Sección de texto.

---

La injuria y la extorsión verbales son dos de sus herramientas de gobierno. Las acusaciones de corrupción, sin el debido respaldo de las pruebas, blandiendo sospechas generalizadas, crean en una buena parte de la ciudadanía la idea de que los integrantes de las instituciones del Estado son todos delincuentes. Lo curioso es que los seguidores presidenciales aceptan estas acusaciones como si fuera “la palabra de Dios”, incapaces de dudar mínimamente de ellas ante la ausencia de pruebas concretas. Se repite una mentira hasta que esta se convierta en verdad, como sostenía el nazi Joseph Goebbels (“miente, miente, miente que algo quedará, cuanto más grande sea una mentira más gente la creerá”).
Incertidumbre peligrosa
Lo grave es que tras la palabra corrupción, todo se pone en duda, al generalizar se crea una incertidumbre peligrosa. No es otra cosa que la inversión de la prueba. Es decir que el acusado debe demostrar que no es corrupto, cuando es el acusador quien tiene que presentar las pruebas para que el otro se defienda. Se ha instalado la sensación real de que ya no existen los principios básicos de la convivencia, la ética está de exilio, pareciera que todo está permitido. La sociedad está cada vez más enfrentada y enferma.
Lejos de buscar la unión entre los ciudadanos para enfrentar los problemas, encontrar soluciones y avanzar hacia una sociedad más justa y humanitaria, se busca ahondar la grieta. Hay gobernantes que han llegado al poder blandiendo un discurso que exacerba ese enano fascista que se esconde en el ser humano y que se despabila cuando se lo hostiga con vehemencia; lo peor es que lo siguen usando para gobernar con consecuencias previsibles.

---

Listado de datos.
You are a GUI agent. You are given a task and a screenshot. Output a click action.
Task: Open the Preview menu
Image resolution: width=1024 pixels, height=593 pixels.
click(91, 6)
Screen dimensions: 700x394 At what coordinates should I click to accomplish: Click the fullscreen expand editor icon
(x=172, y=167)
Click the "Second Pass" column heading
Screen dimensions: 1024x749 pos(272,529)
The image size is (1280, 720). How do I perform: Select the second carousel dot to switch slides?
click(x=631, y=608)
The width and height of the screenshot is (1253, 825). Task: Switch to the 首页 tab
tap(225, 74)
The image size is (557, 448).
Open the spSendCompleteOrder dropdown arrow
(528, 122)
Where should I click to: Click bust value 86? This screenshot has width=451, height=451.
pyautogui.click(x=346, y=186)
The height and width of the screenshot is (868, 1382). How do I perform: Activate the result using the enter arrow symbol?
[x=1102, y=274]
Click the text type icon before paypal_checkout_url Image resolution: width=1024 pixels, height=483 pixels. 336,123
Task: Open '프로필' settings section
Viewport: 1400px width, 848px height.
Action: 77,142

---

Tarea breve 1. Presenta como CSV de dos columnas, "consulta" y "resultado", los registros que van desde la línea que contiene "The width and" hasta la que contiene "pyautogui.click(x=346, y=186)", ambas incluidas. Cada fila debe llevar el texto de una entrada y su respuesta, cada uno entrecomillado en un solo campo y con los saltos de línea convertidos en espacios.
Tarea breve 2. Escribe la continuación del texto sobre las acusaciones de corrupción como herramienta de gobierno, a partir de su último párrafo.
El texto y los registros son materiales independientes entre sí.

Resultado final 1.
consulta,resultado
"The width and height of the screenshot is (1253, 825). Task: Switch to the 首页 tab","tap(225, 74)"
"The image size is (557, 448). Open the spSendCompleteOrder dropdown arrow","(528, 122)"
"Where should I click to: Click bust value 86? This screenshot has width=451, height=451.","pyautogui.click(x=346, y=186)"

Resultado final 2.
El racismo, la discriminación, la animadversión en sus distintas facetas, el aborrecimiento a los marginados socialmente, a los más débiles, salen a la luz. El proverbio “divide y reinarás” sigue vigente a través de los siglos en la humanidad, incluyendo la Argentina. “Es más fácil engañar a la gente que convencerlos de que han sido engañados”, afirmaba el escritor y periodista Mark Twain.
El macho súper poderoso, el Rambo, siempre cosecha adeptos. Acá tenemos un Terminator criollo, cuya osadía y atrevimiento pareciera ser ilimitada: insulta hasta el mismo Papa o a presidentes de países hermanos de un pensamiento diferente al de él y es aplaudido por sus seguidores.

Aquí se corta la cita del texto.